南の島の天体観測
旧掩蔽観測研究会の歴史と回想の掩蔽観測
掩蔽観測研究会の足跡
(1992年8月) 満尾 壽男
☆正式名称: 掩蔽観測研究会(Occultation Research Committee)
☆期問: 1953年 ~ 1964年
☆発注者: アメリカ陸軍極東地図局(U.S Army Map Service, Far East)
☆所属: 53~54 大正興業株式会社
54~64 アジア航空測量株式会社
☆技術指導: 掩蔽観測委員会(Occultation Research Committee)
委員長 武藤 勝彦(地理院)、 橋元 昌実(天文台)、 奥田 豊三(地理院)、
野附 誠夫(天文台) (就任順)
委員 塚本裕四郎(水路部)、宮地 政司(天文台)、奥田 豊三(地理院)、
広瀬 秀雄(天文台)、坪川 家恒(地理院)、神谷 一 (地理院)
☆人員: 研究会観測部 40名(通称オツカル会社)
観測班 4~5名(Astronomer 1,Assistant Astronomer 1~2, Radio Technician 1)
最大時 6班
計算班15名
発端
1948年5月9日北海道礼文島での金環皆既日食(数珠型日食)の観測が思い出される。アメリカの地理学協会はヴァン・ビースプロツク博士の指導の下にピルマ、タイ、中国、韓国、日本、アリューシヤンの六ケ所に観測隊を派遣し、日食時の月の影の移動速度より、大陸間の距離を測定しようとした。これは天文測量の応用として、教科書通りのことであるがタイムの精度の向上や映画撮影によって精密な距離測定が期待された。
一方、月の位置を正確に知るため世界中でなされた掩蔽の観測は、グリニツジ天文台やアメリカのエール天文台でまとめ、計算が行われていた。ところが日本のアマチュアの観測は誤差が大きいとして計算に取り入れてもらえなかつた。東京天文台の広瀬秀雄博士はこの系統的誤差を日本の測地原点の鉛直線偏差が原因であると結論づけられ、日本の地図のずれを指摘された。1948年4月発表。
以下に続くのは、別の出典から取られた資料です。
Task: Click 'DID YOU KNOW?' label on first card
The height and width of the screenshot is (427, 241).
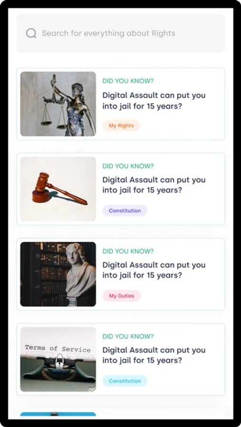Action: tap(128, 81)
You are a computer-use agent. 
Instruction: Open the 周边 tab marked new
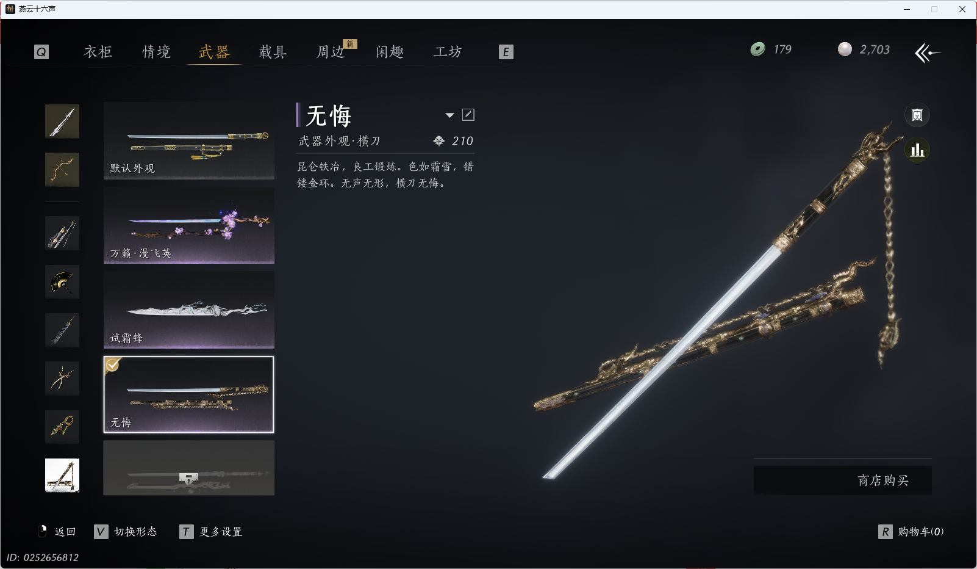click(331, 52)
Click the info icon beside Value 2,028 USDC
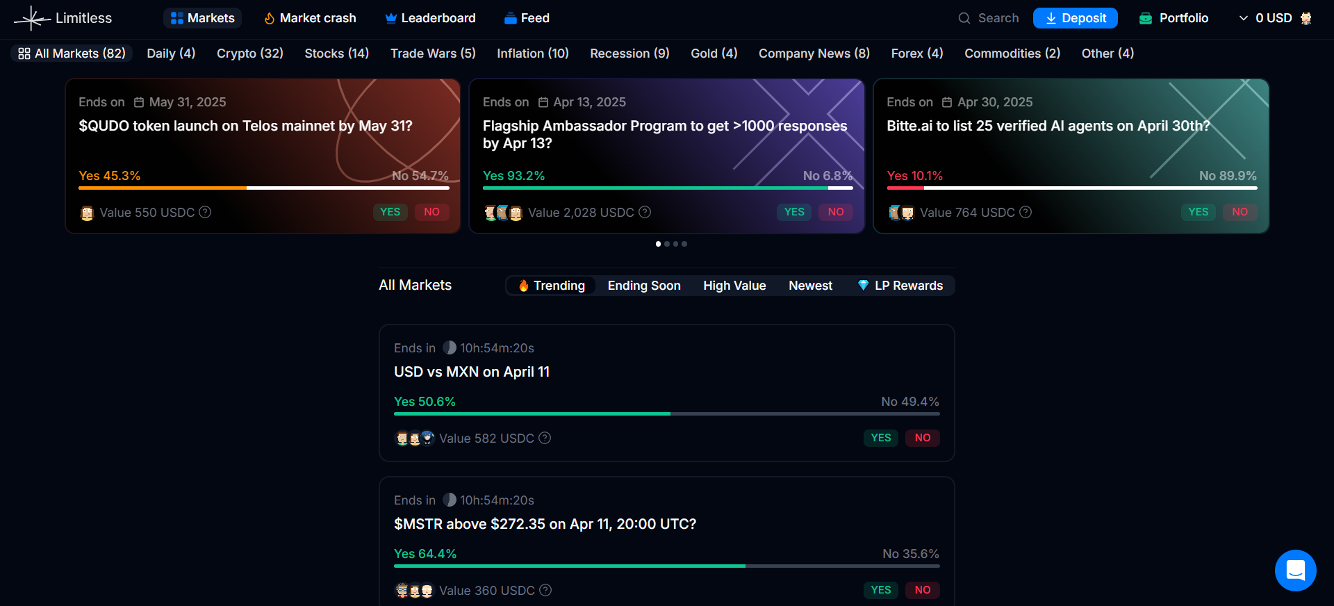Screen dimensions: 1334x606 point(645,212)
礼文島での金環食は99.99%の食分が示す通り、中心線の南北長は地上で約1000メートル、広瀬博士による地図のずれの影響は600メートルにも及び、中心線上で観測するつもりが中心帯の外になってしまう。その当時非常に話題になり報道された。
観測の結果は広瀬博士の説を裏付けることになり、日本の測地原点は経度で20秒西へ、緯度で10秒北へ修正しなければならない事がわかつた。アメリカの地理学協会の観測は日本とタイ以外は天候が悪く観測不成功、日本とタイの距離について は何か結論があるはずだが、何も聞いていない。
地図作りは、まず測量の原点で天文観測をして、経緯度と方位角を知る。次に地上に物差しをあてて距離を測り、三角測量・三辺測量によって次々に三角点の位置を決定していく。無論地球の半径が仮定されている。また誤差を少なくする為に、平均計算や天測が行われる。ただし次の観測点は見えなければならない。見えなければ角を測ることができない。こうして日本の地図の体系ができる。小笠原の地図の体系ができる。ハワイの地図の体系、アメリカの地図ができる。これらの地図の体系はそれぞれ独立であるから相互関係は不明である。各々の地図のずれは知る事ができない。そこで日食観測等の天体の現象を利用して大陸間の測量が必要になる。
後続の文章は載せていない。